By establishing triggers, each tied with predetermined response, the team moved from a reactive posture to proactive planning. As the unrest progressed, fear spread through rumor gave way to a systematized evaluation of information. This evolved further to make room for the network to look for ways to improve our position, instead of waiting for bad news to come home.
AFTERMATH & LOOSE ROUNDS
In the weeks following the riots, after the fires had long gone out and the smoldering wreckage of businesses began to assess how or if they could rebuild, some looked to politicians to save them from the aftermath. Our network, however, remained in place to look after our own. No one was coming to save us, and this was our home. This city was ours, but its eyes had grown wide with suspicion as it questioned who could be trusted. Neighbors debated who started the fires or looted local businesses, and the machine of media turned its attention from reporting on what it saw to arguing over which politician was to blame.
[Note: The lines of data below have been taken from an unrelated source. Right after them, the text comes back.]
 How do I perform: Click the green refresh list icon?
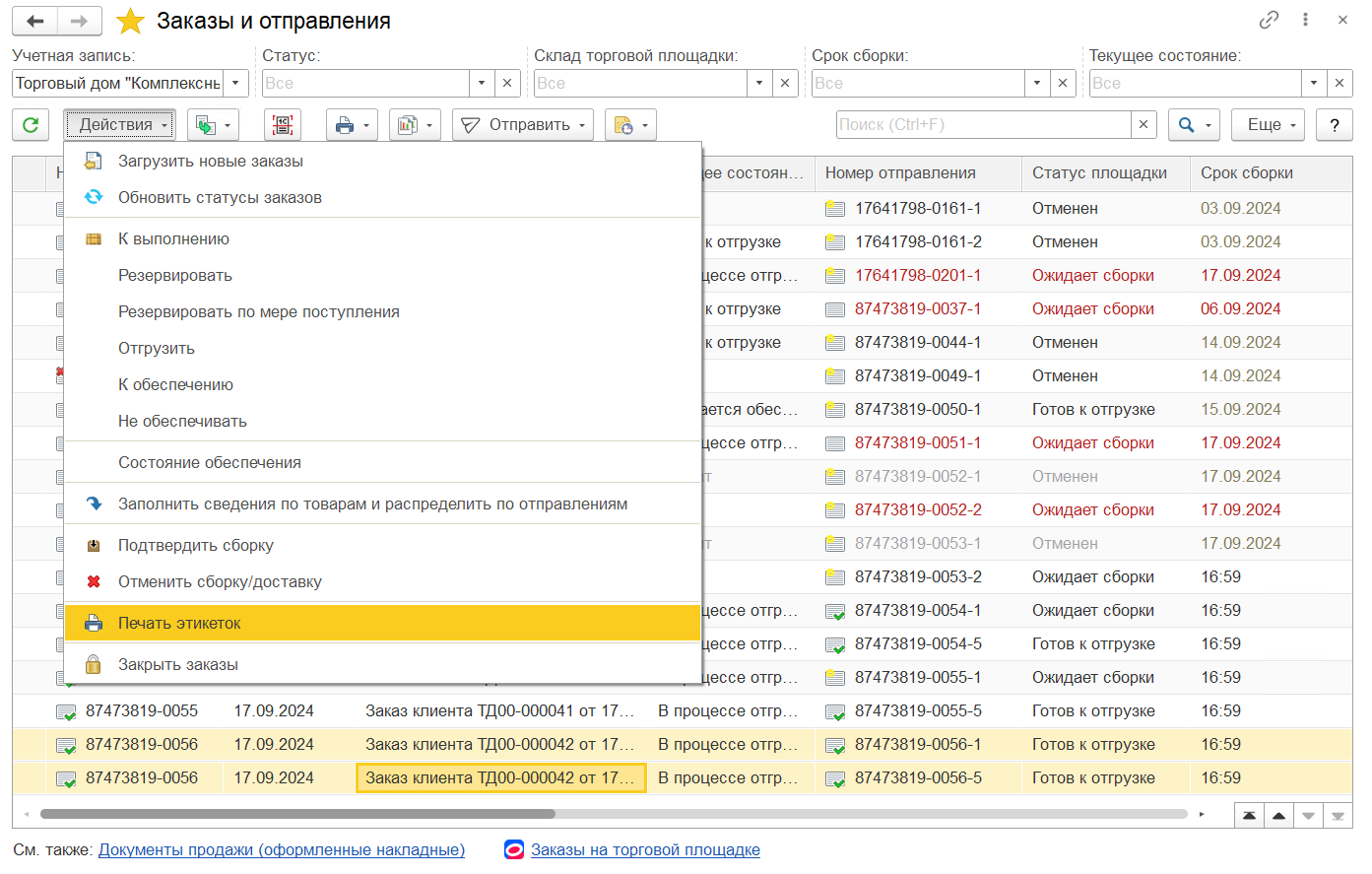pyautogui.click(x=31, y=125)
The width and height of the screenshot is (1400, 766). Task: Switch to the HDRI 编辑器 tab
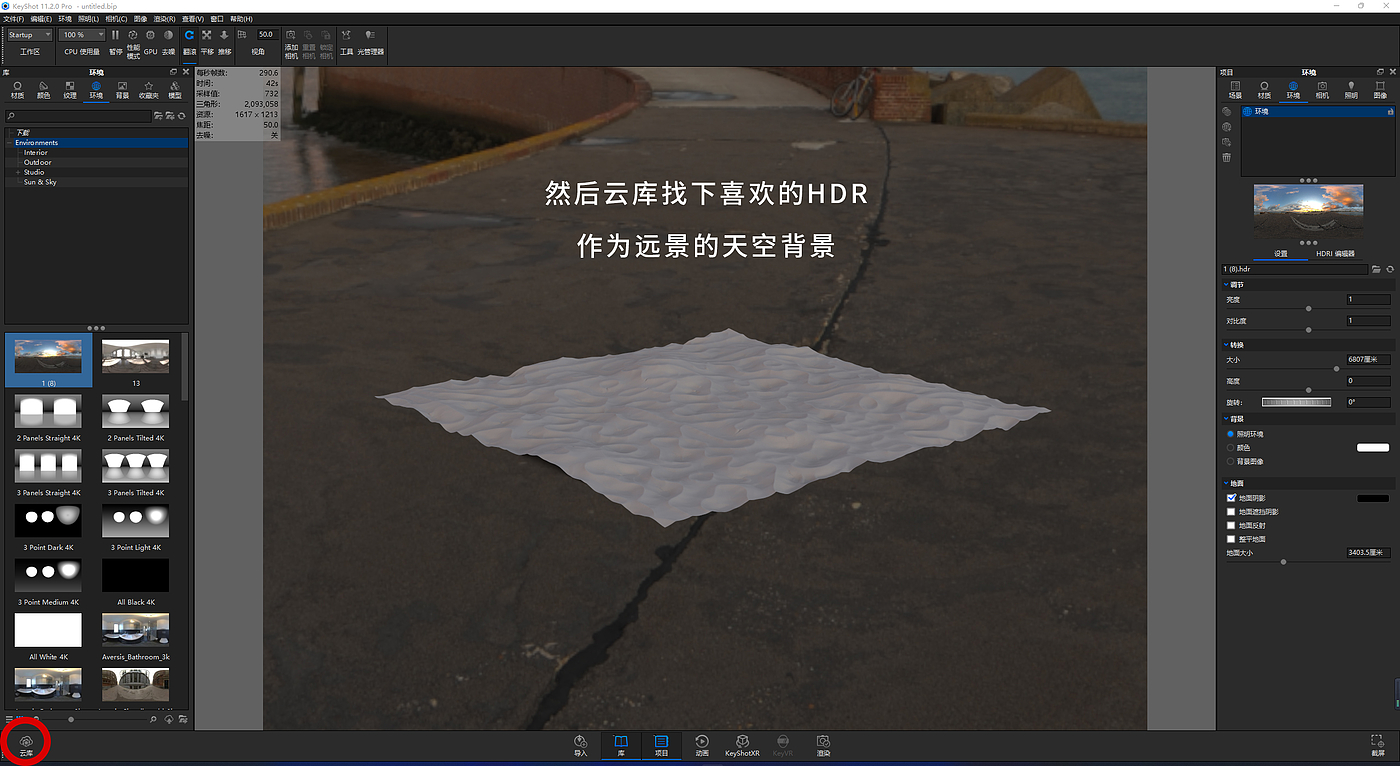pyautogui.click(x=1335, y=254)
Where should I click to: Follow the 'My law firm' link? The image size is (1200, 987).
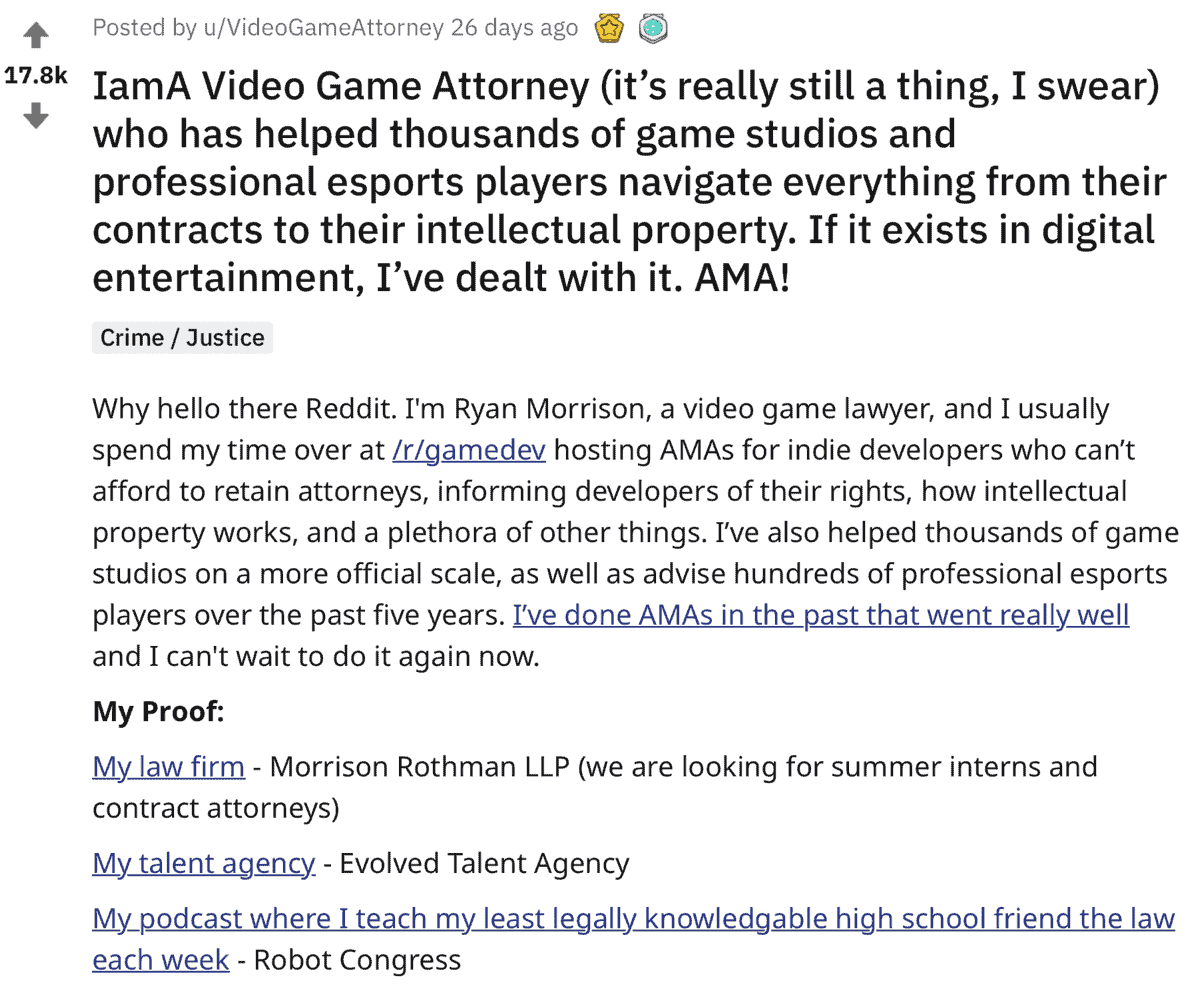coord(168,767)
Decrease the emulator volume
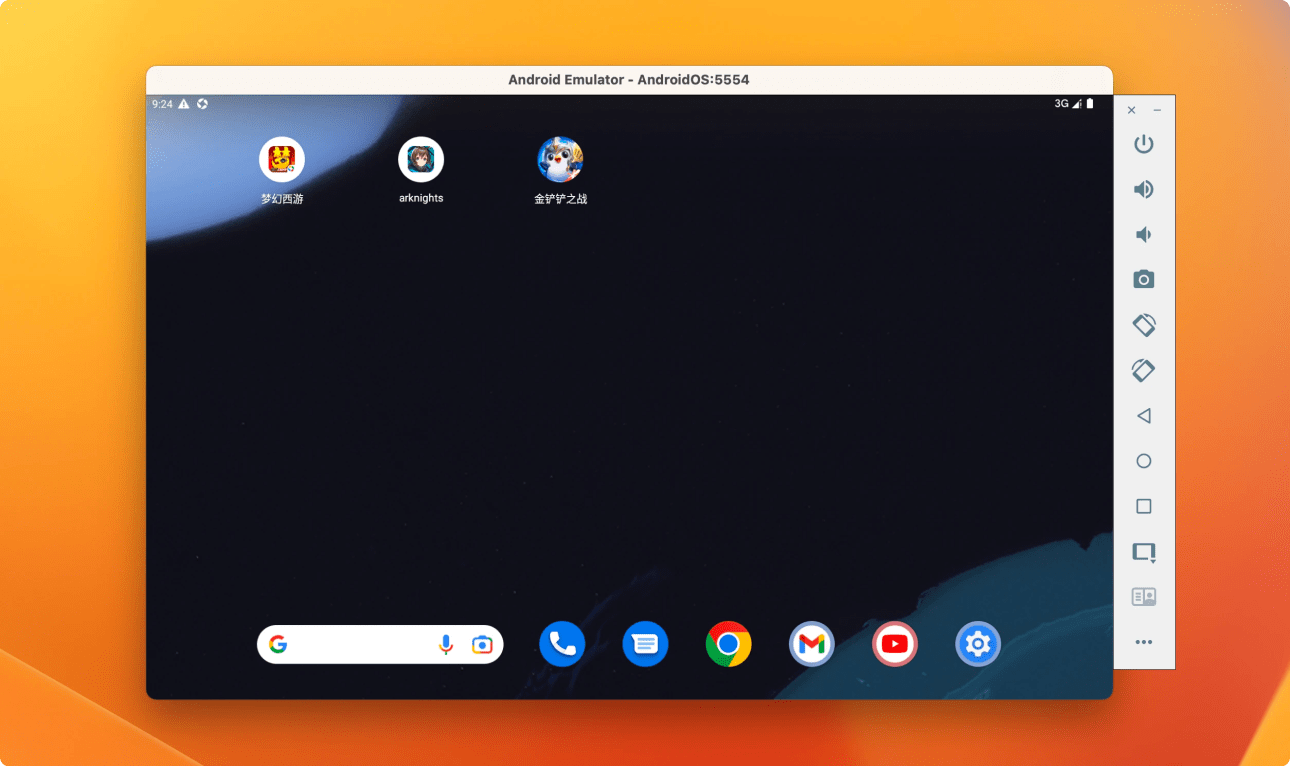Image resolution: width=1290 pixels, height=766 pixels. [x=1144, y=235]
Behind the scenes, men and women stood up to look after each other, not by obligation but by choice. And it was that conscious decision that set them apart. No longer burdened by a search for meaning, they had found theirs — not in trying to identify victimhood, but to act and make themselves more able to act. In Minneapolis, behind the politics and the posturing, these emergency networks still stand, defined not by what happened to them, but what they were doing when no one was looking.